#### What the task asks
Return exactly the line that contains "Screen dimensions: 1754x951" and all lines beneath it in the entries, through the very last one.

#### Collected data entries
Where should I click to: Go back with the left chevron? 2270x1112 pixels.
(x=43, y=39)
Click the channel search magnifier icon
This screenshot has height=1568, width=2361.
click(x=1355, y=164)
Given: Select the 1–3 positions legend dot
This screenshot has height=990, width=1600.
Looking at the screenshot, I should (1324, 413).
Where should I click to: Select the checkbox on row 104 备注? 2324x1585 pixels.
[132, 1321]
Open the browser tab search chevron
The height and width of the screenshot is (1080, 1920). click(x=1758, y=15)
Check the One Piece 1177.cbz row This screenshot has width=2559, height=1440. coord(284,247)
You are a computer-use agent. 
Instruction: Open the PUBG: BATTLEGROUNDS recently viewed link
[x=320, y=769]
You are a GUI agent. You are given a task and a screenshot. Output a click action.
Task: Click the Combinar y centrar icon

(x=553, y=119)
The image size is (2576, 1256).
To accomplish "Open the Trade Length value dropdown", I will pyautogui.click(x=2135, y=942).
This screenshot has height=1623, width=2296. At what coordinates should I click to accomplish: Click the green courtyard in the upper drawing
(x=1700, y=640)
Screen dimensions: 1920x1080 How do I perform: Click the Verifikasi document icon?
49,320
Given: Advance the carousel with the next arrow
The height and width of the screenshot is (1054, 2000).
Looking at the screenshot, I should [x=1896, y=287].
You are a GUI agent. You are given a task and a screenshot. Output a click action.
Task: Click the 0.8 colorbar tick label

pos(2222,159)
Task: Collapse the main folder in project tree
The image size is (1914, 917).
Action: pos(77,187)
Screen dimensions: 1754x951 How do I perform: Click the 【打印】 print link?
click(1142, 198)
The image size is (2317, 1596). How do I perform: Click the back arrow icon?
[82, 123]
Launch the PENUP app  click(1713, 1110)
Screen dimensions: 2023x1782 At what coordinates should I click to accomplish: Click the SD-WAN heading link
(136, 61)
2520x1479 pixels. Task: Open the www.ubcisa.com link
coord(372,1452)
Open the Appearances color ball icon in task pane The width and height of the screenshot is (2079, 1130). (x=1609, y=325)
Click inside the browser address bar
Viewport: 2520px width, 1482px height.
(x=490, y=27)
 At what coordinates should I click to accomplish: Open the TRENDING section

#### Exercise output
Screen dimensions: 1754x951 How do I perform: Click the 【打印】 print link?
click(1142, 198)
The image size is (2317, 1596). How do I perform: Click the back arrow icon?
[82, 123]
Launch the PENUP app  click(1713, 1110)
Screen dimensions: 2023x1782 At what coordinates should I click to accomplish: Click the SD-WAN heading link
(136, 61)
2520x1479 pixels. Task: Open the www.ubcisa.com link
coord(372,1452)
Open the Appearances color ball icon in task pane The width and height of the screenshot is (2079, 1130). (x=1609, y=325)
Click inside the browser address bar
Viewport: 2520px width, 1482px height.
(x=490, y=27)
 At what coordinates should I click to accomplish: Open the TRENDING section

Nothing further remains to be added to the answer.